Figure 4.

Immunohistochemical analysis of pathologically matched tumors from collagen^+/+ and collagen^–/– mice in the MMTV-PyMT background. (A) Absence of collagen VIα3 signal in collagen^–/– mice. Staining for collagen VIα3 (with carboxyterminal polyclonal antibody) on mammary sections from pathologically matched hyperplasias developed in collagen^+/+ and collagen^–/– mice. Arrows point in the direction of increased levels of staining. Asterisks denote local mammary adipocytes. Magnification, ×25. (B) NG2/CSPG is expressed at the highest levels in malignant regions adjacent to adipocytes in WT mice. Note the positive staining in WT backgrounds on the leading edges of the tumor mass. Magnification, ×25. (C) Cyclin D1 is expressed at the highest levels in malignant regions adjacent to adipocytes. Magnification, ×10. (D) GSK3β is phosphorylated at the highest levels in malignant regions adjacent to adipocytes. Magnification, ×10. (E) Ki67 expression is present in cells proliferating throughout the mammary lesions.
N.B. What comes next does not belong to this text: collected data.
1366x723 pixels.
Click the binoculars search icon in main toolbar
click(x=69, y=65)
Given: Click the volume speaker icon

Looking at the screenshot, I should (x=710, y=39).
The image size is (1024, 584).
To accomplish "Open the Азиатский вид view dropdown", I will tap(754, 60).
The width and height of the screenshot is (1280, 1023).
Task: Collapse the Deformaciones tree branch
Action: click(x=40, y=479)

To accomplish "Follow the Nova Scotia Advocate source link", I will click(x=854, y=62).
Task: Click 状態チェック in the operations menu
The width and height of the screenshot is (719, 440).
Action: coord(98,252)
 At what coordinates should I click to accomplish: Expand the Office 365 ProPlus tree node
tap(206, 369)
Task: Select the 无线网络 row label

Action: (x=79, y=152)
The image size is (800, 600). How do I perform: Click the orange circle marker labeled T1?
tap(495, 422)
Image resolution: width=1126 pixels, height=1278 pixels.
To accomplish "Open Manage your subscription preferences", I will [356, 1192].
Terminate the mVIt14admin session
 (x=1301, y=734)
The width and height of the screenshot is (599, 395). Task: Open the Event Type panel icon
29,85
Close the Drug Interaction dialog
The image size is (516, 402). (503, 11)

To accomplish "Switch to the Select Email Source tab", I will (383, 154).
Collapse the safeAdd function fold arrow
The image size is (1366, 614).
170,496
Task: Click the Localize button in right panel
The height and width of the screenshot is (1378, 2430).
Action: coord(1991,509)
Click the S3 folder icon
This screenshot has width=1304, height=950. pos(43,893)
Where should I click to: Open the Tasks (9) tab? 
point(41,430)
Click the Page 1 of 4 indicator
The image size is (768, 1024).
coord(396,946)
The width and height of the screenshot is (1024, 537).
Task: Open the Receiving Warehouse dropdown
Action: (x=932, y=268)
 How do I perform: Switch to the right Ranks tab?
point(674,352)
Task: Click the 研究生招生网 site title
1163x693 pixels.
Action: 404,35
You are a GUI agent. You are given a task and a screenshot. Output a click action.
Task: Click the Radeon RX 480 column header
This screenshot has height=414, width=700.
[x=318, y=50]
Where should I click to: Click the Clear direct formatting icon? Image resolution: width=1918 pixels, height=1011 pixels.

Staining for the proliferation marker Ki67 in pathologically matched lesions from WT and collagen VI–null mice demonstrates diffuse expression throughout the tumor masses in both genotypes. Magnification, ×25. (F) Akt is phosphorylated and activated at higher levels in tumors that have developed in the presence of collagen VI signaling. Staining for the ser473-phosphorylated Akt in pathologically matched tumors from collagen VI WT and knockout mice demonstrated significant staining in cells on the tumor periphery in the WT mice but not in collagen VI–null mice. Asterisks denote local mammary adipocytes in close proximity to the malignancies. Arrowheads point to the pAkt-positive cells. Magnification, ×25.